DESCRIPTION OF THE TASK.
Rewrite the rows that begin at the line containing "Task: Click the" and end after the line containing "tap(1096, 757)", requests included, and shift every coordinate in the answers by -134. Leave every other number unchanged.
··········
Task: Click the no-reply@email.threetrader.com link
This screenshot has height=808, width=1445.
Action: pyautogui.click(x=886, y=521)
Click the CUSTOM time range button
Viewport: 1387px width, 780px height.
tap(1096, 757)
··········
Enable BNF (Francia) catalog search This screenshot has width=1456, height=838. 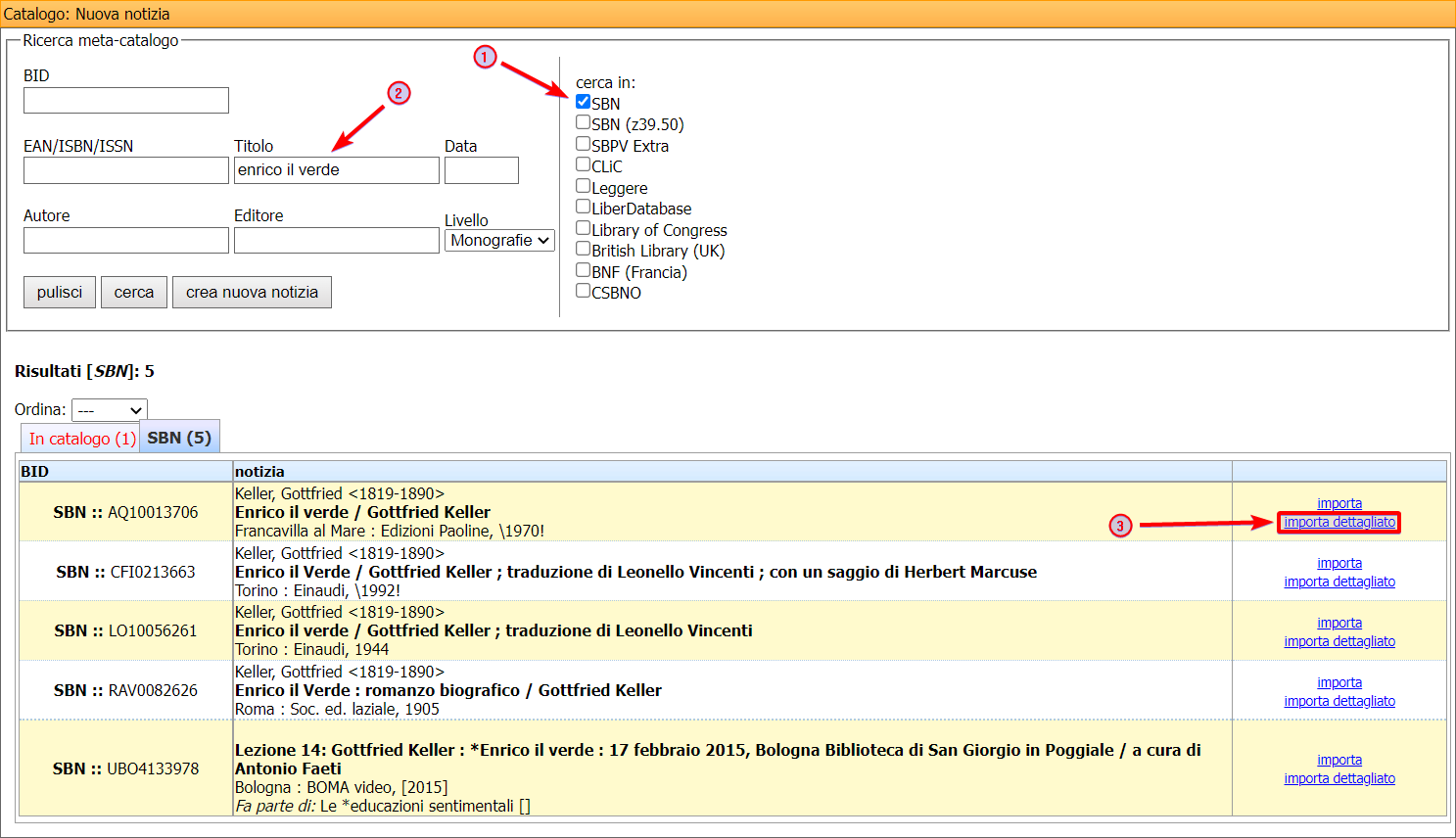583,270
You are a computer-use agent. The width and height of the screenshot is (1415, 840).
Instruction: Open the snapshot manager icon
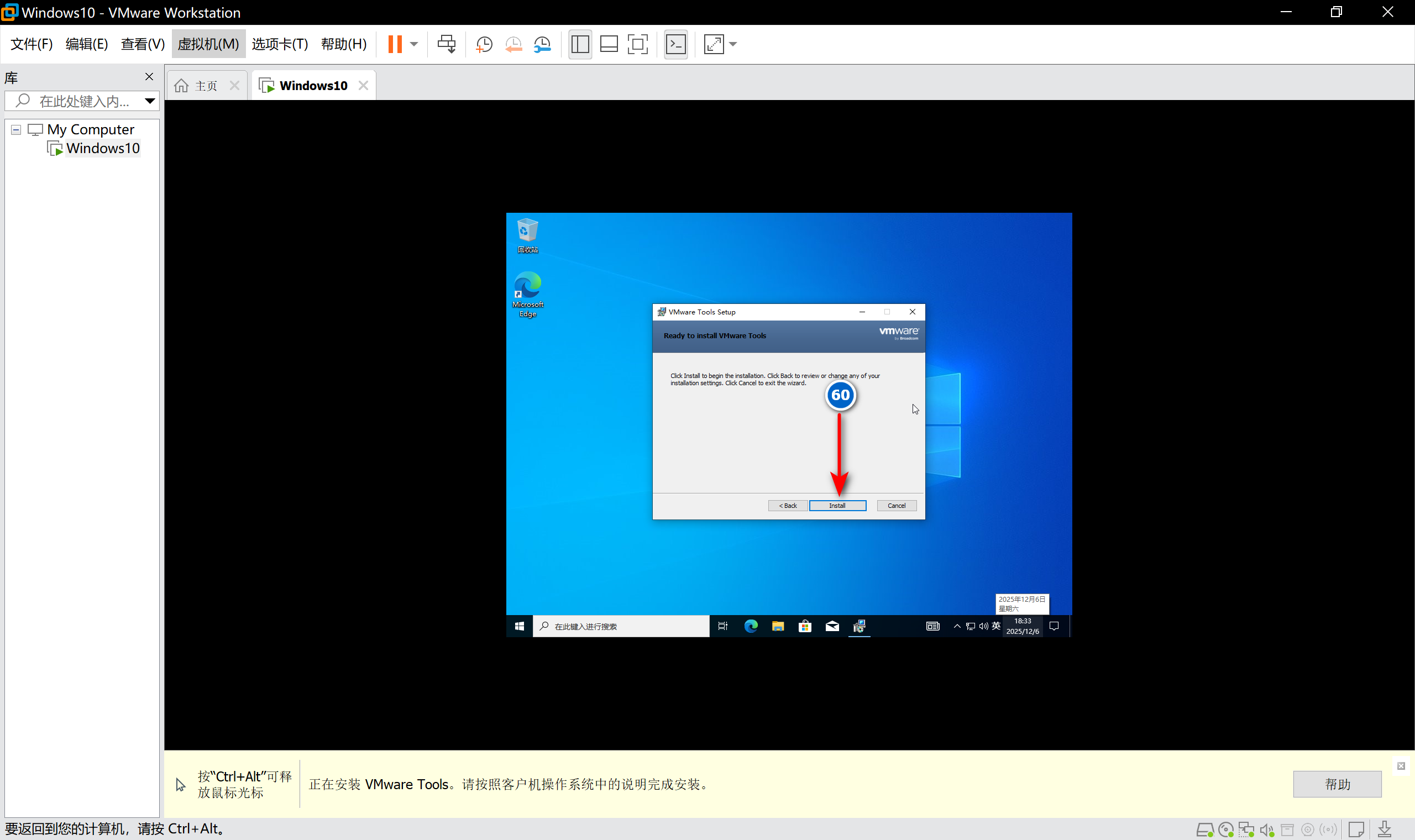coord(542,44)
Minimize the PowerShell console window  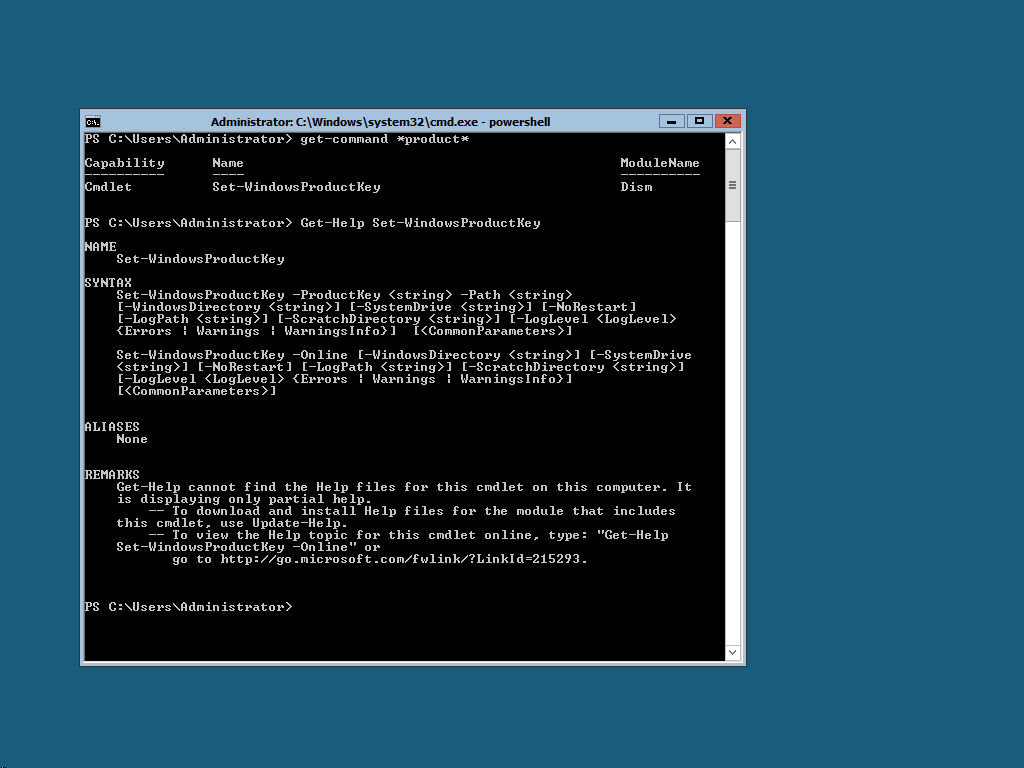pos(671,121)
··········
EXERCISE OUTPUT.
Task: Click the no-reply@email.threetrader.com link
This screenshot has height=808, width=1445.
Action: pyautogui.click(x=752, y=387)
Click the CUSTOM time range button
Viewport: 1387px width, 780px height.
tap(962, 623)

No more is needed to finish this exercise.